Task prompt: Extract precisely the lines that run from the line containing "616x432 pixels." to the end of the records below, with both ends included and pictures omitted.

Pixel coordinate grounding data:
==================================================

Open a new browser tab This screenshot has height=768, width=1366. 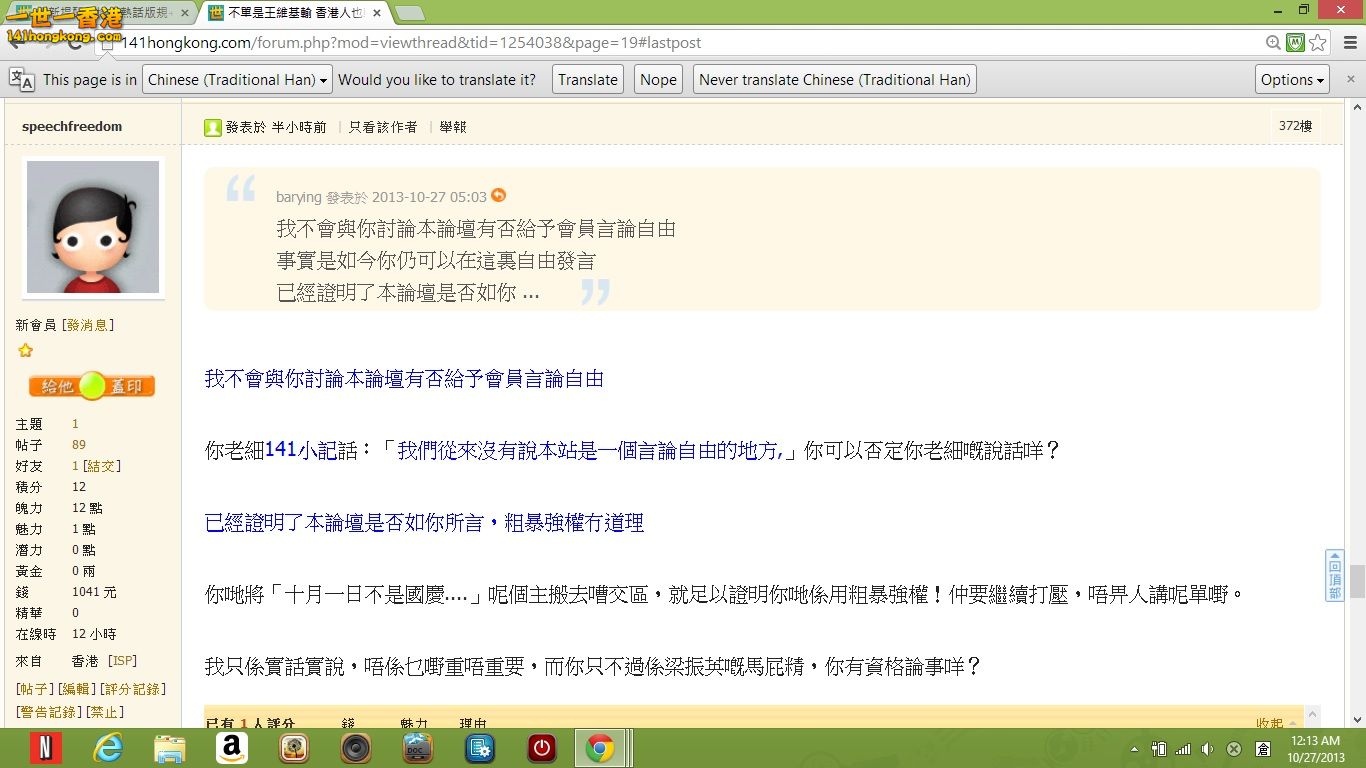tap(409, 13)
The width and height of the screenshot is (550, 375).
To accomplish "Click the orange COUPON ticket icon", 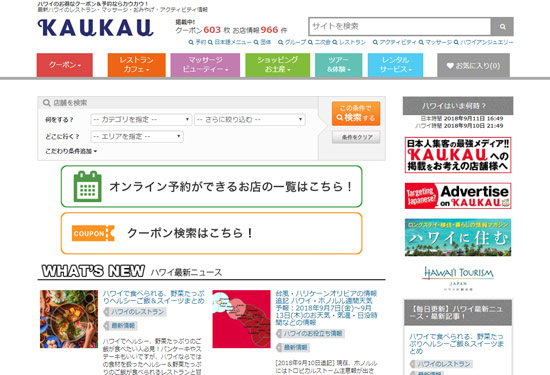I will click(x=93, y=233).
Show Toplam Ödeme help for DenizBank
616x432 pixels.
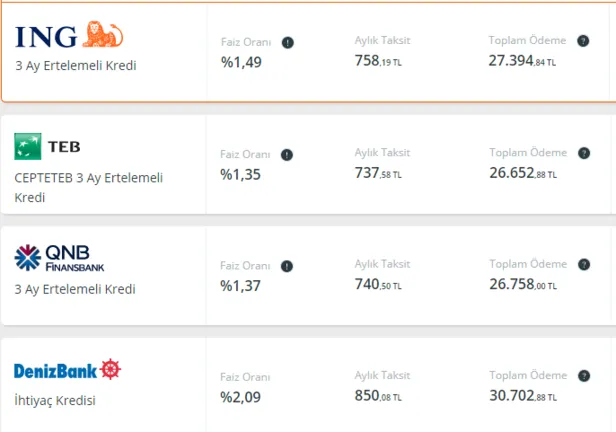pos(584,377)
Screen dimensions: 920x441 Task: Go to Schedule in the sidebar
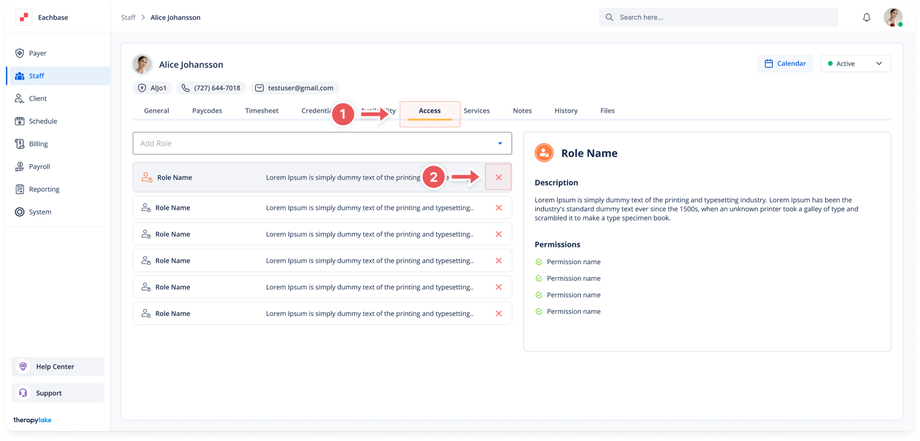(x=42, y=121)
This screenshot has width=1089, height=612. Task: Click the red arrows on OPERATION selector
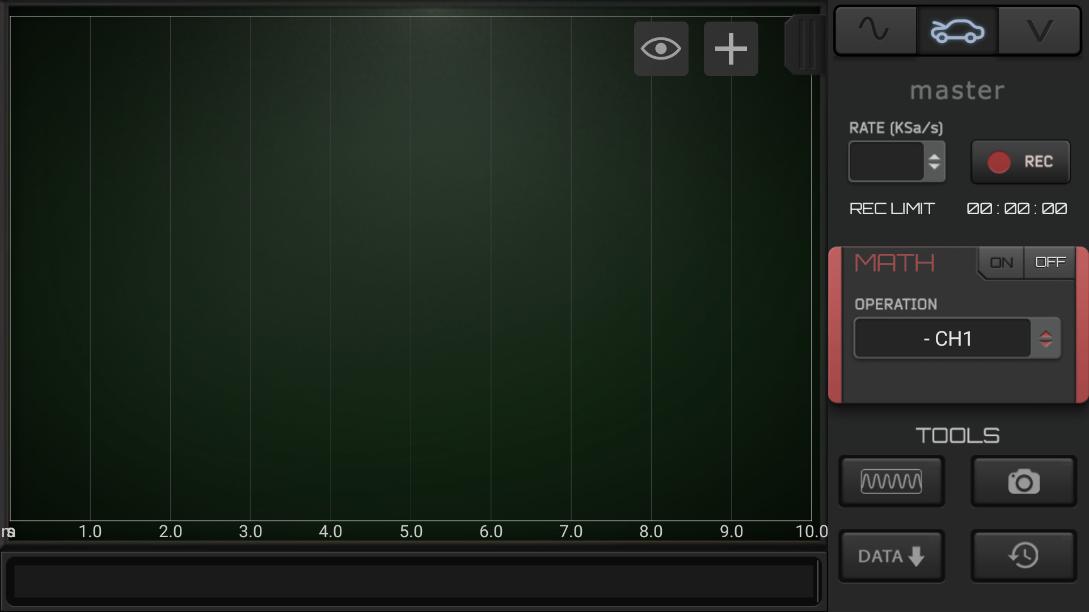(x=1046, y=339)
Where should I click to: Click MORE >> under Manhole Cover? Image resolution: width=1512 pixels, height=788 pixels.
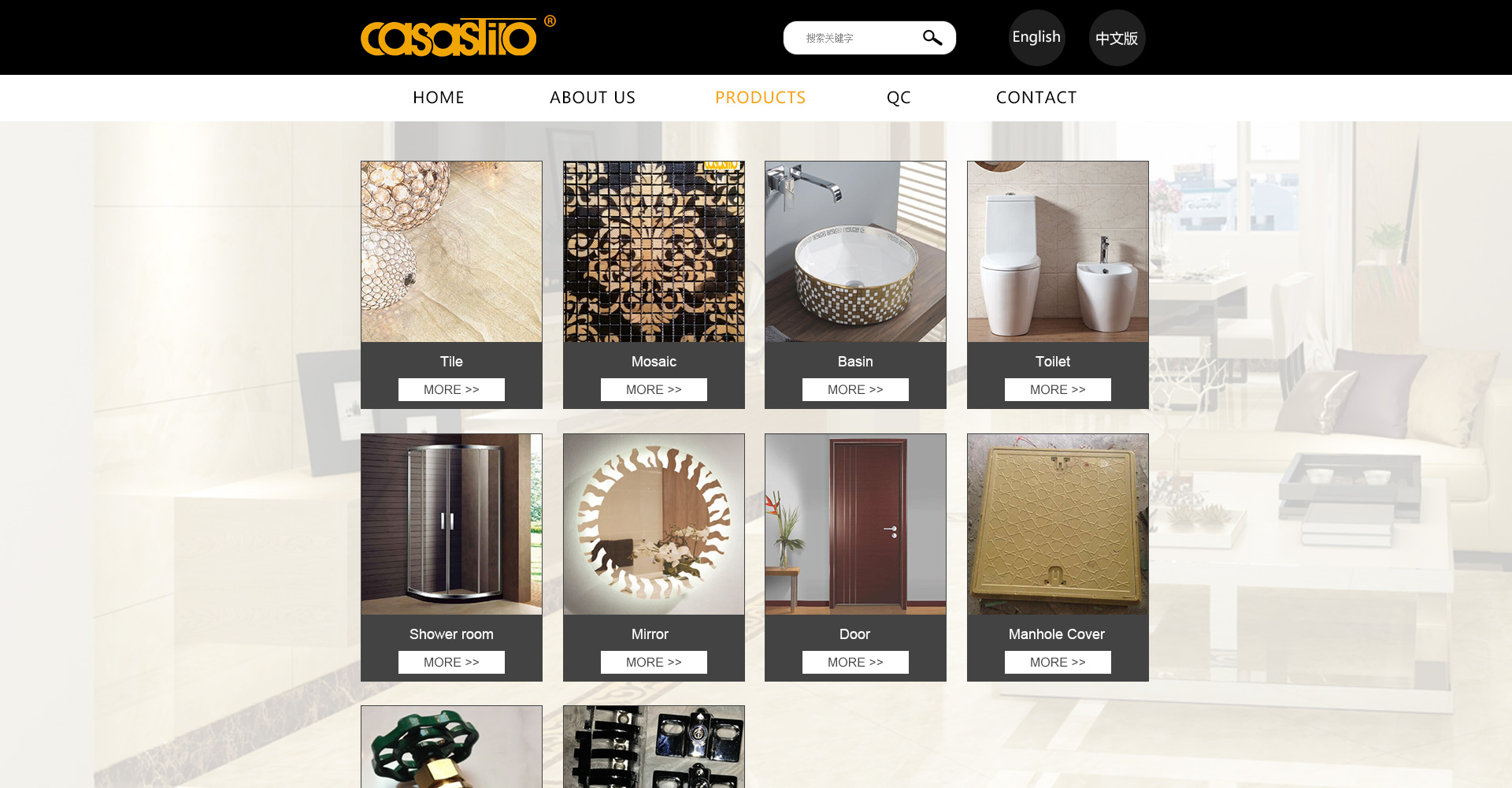(x=1058, y=662)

==================================================

Answer box:
616x432 pixels.
pos(584,377)
Screen dimensions: 920x441 Task: Go to Schedule in the sidebar
(x=42, y=121)
This screenshot has width=1089, height=612. Task: Click the red arrows on OPERATION selector
(x=1046, y=339)
Where should I click to: Click MORE >> under Manhole Cover? Image resolution: width=1512 pixels, height=788 pixels.
(x=1058, y=662)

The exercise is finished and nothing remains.